(Renungan berdasarkan Bacaan Injil Minggu ke-33 di Masa Biasa, 15 November 2020: Matius 25:14-30)
Sejatinya talenta bukanlah bakat atau kemampuan yang diberikan Tuhan, tetapi sebuah unit bobot dan nilai, biasanya dari emas dan perak. Mudahnya, talenta adalah jumlah uang yang sangat besar. Satu talenta setara dengan sekitar enam ribu dinar. Jika satu dinar adalah upah kerja satu hari, satu talenta berarti enam ribu hari kerja atau sekitar tujuh belas hingga dua puluh tahun kerja.
Untuk mencari makna dari perumpamaan ini, kita perlu menemukan bagian dari cerita yang mengejutkan. Kali ini, saya ingin mengajak kita semua fokus pada tuan para hamba ini.
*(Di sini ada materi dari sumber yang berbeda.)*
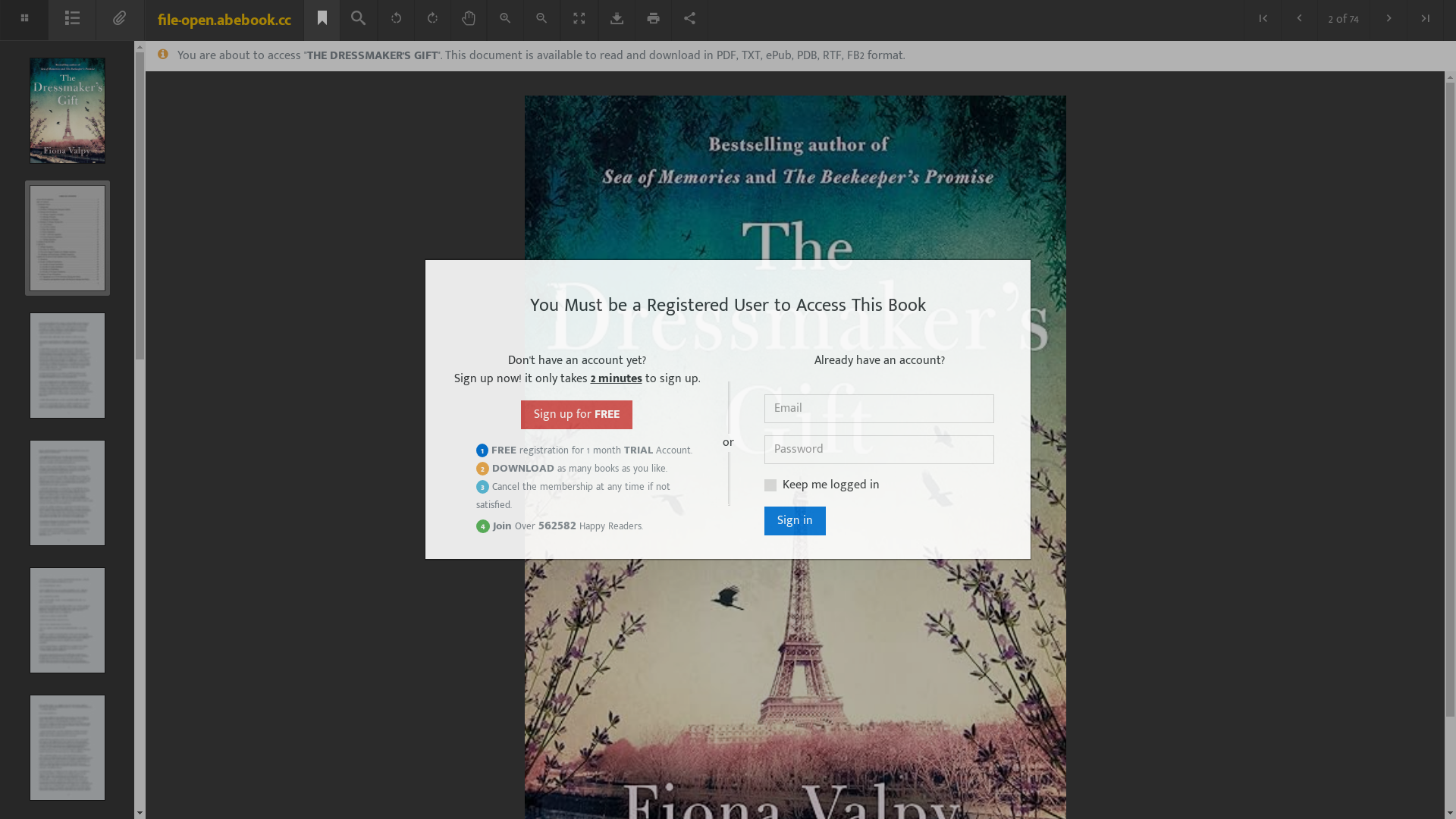
file-open.abebook.cc Element type: text (224, 20)
2 of 74 Element type: text (1343, 19)
Sign in Element type: text (794, 520)
Given the description of an element on the screen output the (x, y) to click on. 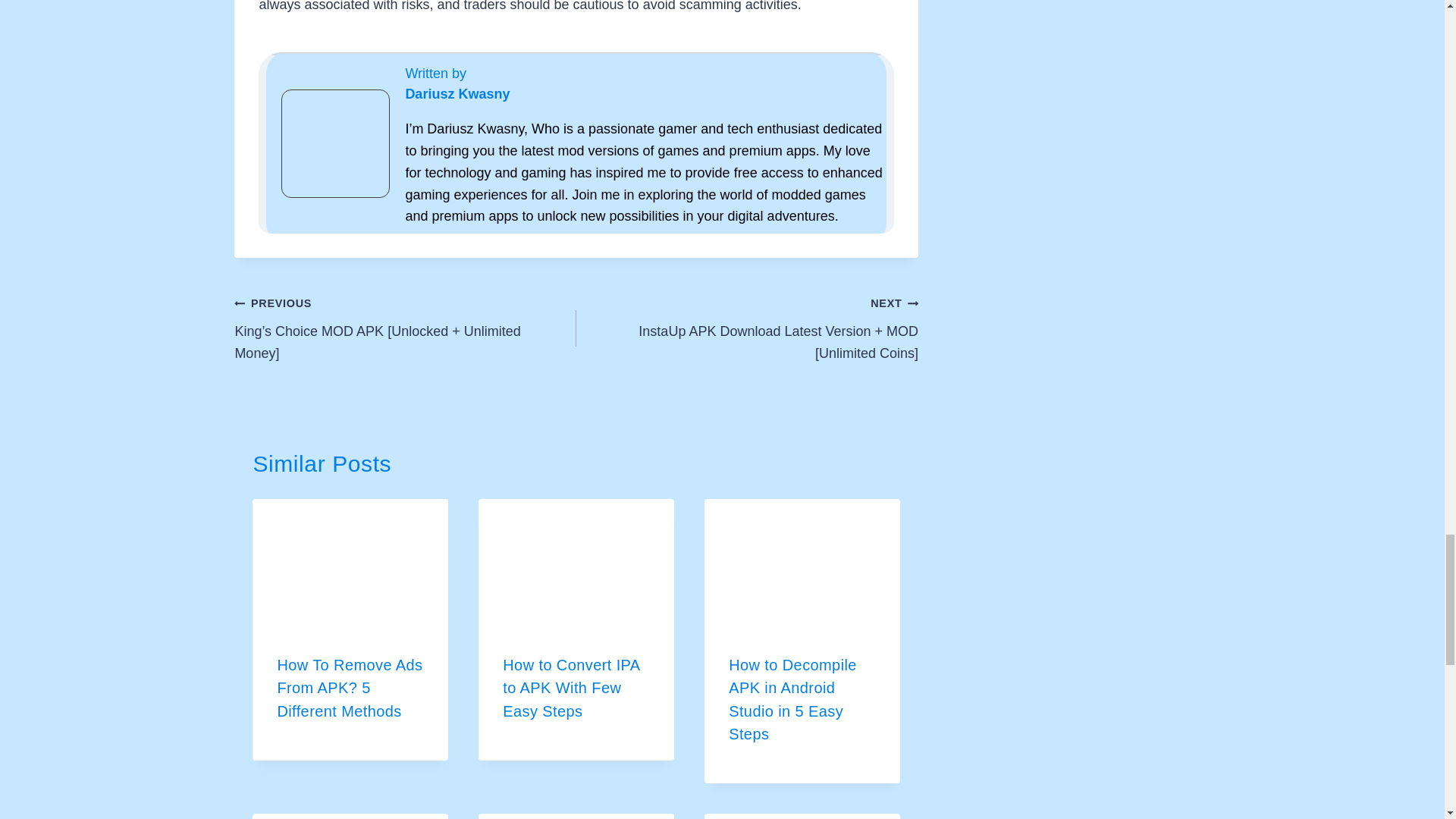
How to Decompile APK in Android Studio in 5 Easy Steps (793, 699)
How to Convert IPA to APK With Few Easy Steps (570, 687)
How To Remove Ads From APK? 5 Different Methods (349, 687)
Tuannya memberikan total 8 talenta kepada hamba-hambanya [secara harfiah adalah budak]. Jika kita berhenti sejenak, kita mulai menyadari betapa fantastisnya jumlah uang yang mereka terima. Tindakan memberi mengandaikan salah satu dari dua hal: entah sang tuan adalah orang yang sangat kaya sehingga dia tidak benar-benar peduli dengan talenta-talenta ini, atau dia sangat murah hati dan percaya kepada para hambanya. Saya percaya dia adalah orang yang murah hati dan percaya kepada hambanya.
Mempercayakan talenta ini memiliki risiko besar. Salah satu kemungkinannya adalah bahwa para hamba bisa gagal dalam usaha mereka dan dengan demikian, tuannya bisa kehilangan uangnya. Kemungkinan lain adalah para hamba bisa saja kabur dengan membawa talenta, dan dengan demikian, tuannya bisa kehilangan uang dan para hambanya. Namun, terlepas dari kemungkinan sangat buruk ini, sang tuan teguh dalam keputusannya. Dia mempercayai para hambanya, dan kepercayaannya berbuah. Kecuali untuk hambanya yang malas, sang tuan mendapat dua kali lipat!
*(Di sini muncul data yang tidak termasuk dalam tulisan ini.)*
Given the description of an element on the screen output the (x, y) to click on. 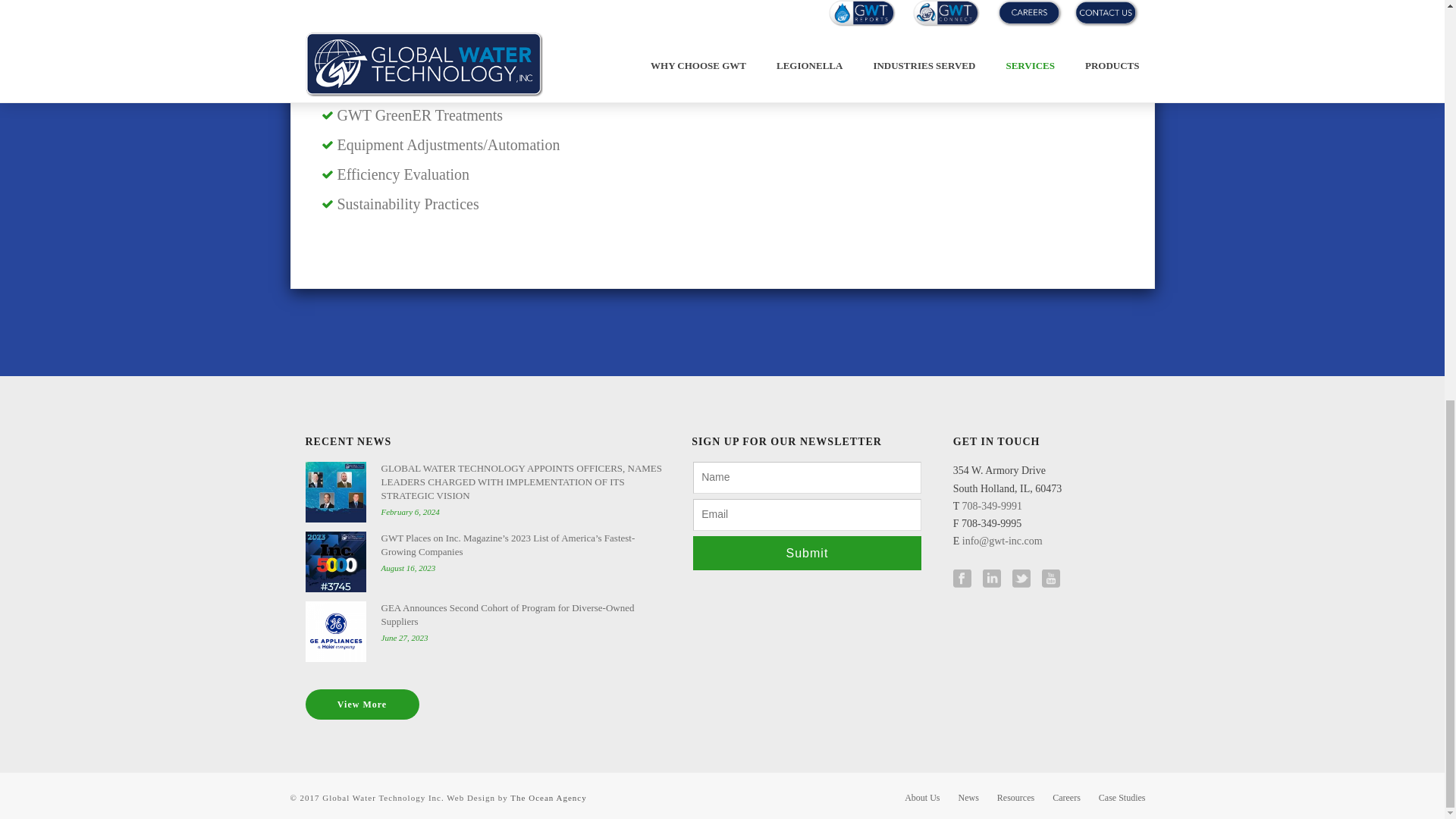
Follow Us on linkedin (991, 579)
Follow Us on youtube (1050, 579)
Follow Us on twitter (1020, 579)
View More (361, 704)
Follow Us on facebook (962, 579)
Dari sini, kita mendapat pelajaran berharga. Cara terbaik untuk mengembangkan talenta kita adalah membagikannya kepada orang lain. Cara yang biasa untuk mengembangkan talenta kita adalah dengan menggunakannya. Namun, metode ini tidak membawa kita pertumbuhan eksponensial. Namun, dengan berbagi talenta, kemungkinan berkembang tidak terbayangkan. Lebih dari itu, perumpamaan ini bukan hanya tentang talenta, tetapi tentang hubungan antara tuan dan hambanya, tentang kepercayaan dan kasih sang tuan dan rasa syukur para hamba. Memang, kemampuan untuk melihat kepercayaan sang tuan akan menghasilkan rasa syukur, dan rasa syukur mendorong para hamba untuk melakukan yang terbaik.
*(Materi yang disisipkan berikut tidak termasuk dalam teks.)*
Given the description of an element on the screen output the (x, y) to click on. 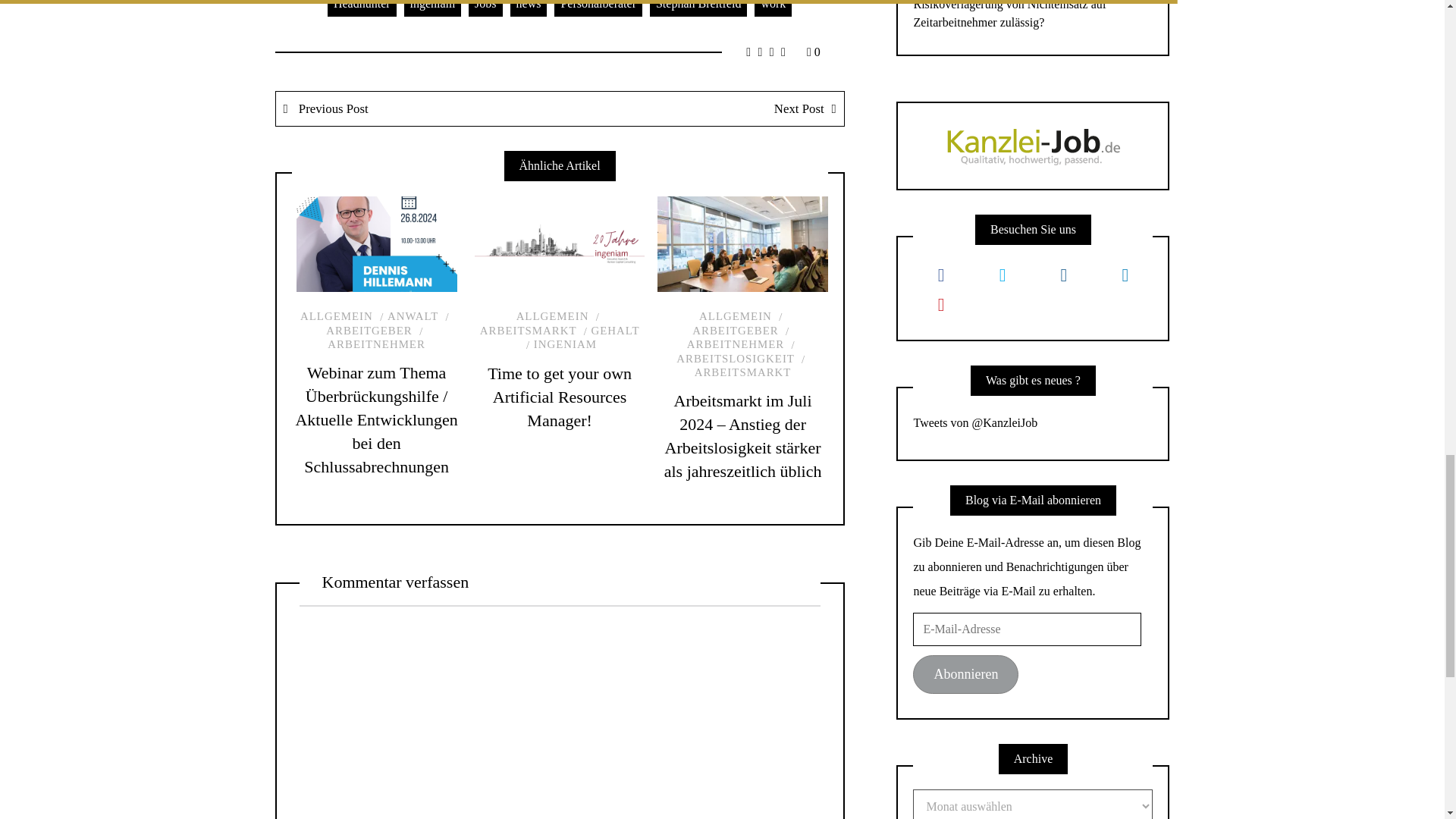
Time to get your own Artificial Resources Manager! (559, 396)
Kommentarformular (558, 712)
Given the description of an element on the screen output the (x, y) to click on. 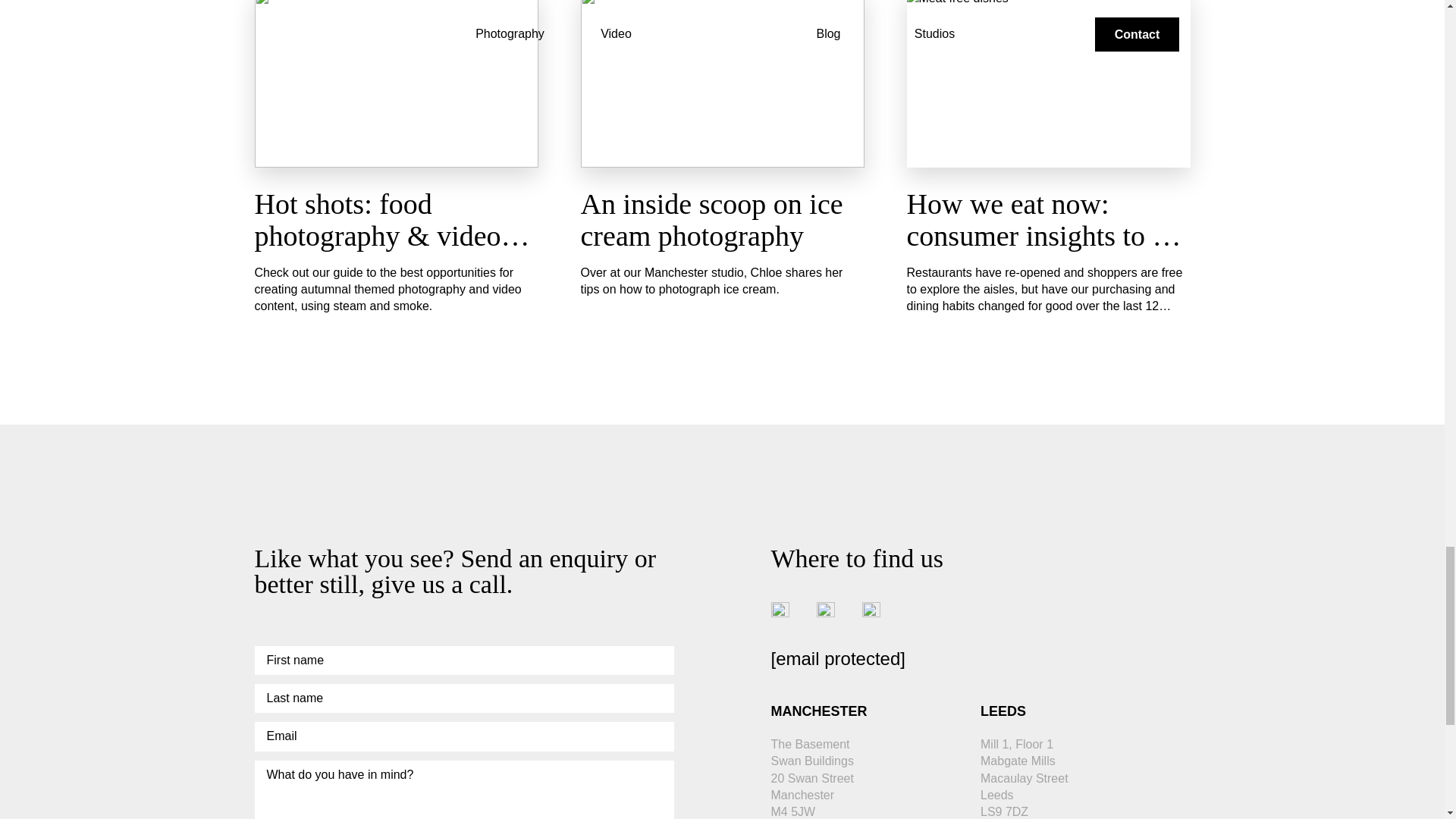
An inside scoop on ice cream photography (711, 219)
How we eat now: consumer insights to act on (1046, 235)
Salah satu kemungkinan alasan hamba menjadi malas adalah karena dia gagal mengenali kepercayaan tuannya dan berfokus pada kecilnya talenta yang ia terima. Ironisnya, satu talenta masih merupakan kekayaan yang sangat besar! Jadi, alih-alih bersyukur, iri hati menghancurkan jiwanya dan kemalasanlah yang menang. Kita juga memperhatikan bahwa hamba ketiga tidak kehilangan talenta, tetapi dia masih menerima hukuman. Meskipun talentanya tidak hilang, kepercayaan tuannya telah hilang. Dan saat kepercayaan ini hilang, semuanya akan hilang.
Belajar dari perumpamaan ini, kita dipanggil untuk memiliki kemampuan untuk mengenali kepercayaan dan kasih Tuhan kepada kita. Berbagai talenta yang kita miliki hanyalah perwujudan sederhana dari kasih ini. Sebagai hamba kita, kita tidak pantas mendapatkan apa pun dari Tuhan, tetapi Tuhan telah memberi kita secara berlebihan. Dari kesadaran ini, hanya rasa syukur yang mengalir dengan sendirinya. Tetapi, jika kita tidak bisa melihat hal ini, kita mungkin jatuh dalam banyak dosa lain: iri hati, kemarahan, fitnah, atau sekadar kemalasan. Sekali lagi, ini bukan tentang talenta yang kita miliki, tetapi kepercayaan dan kemurahan yang Tuhan berikan kepada kita.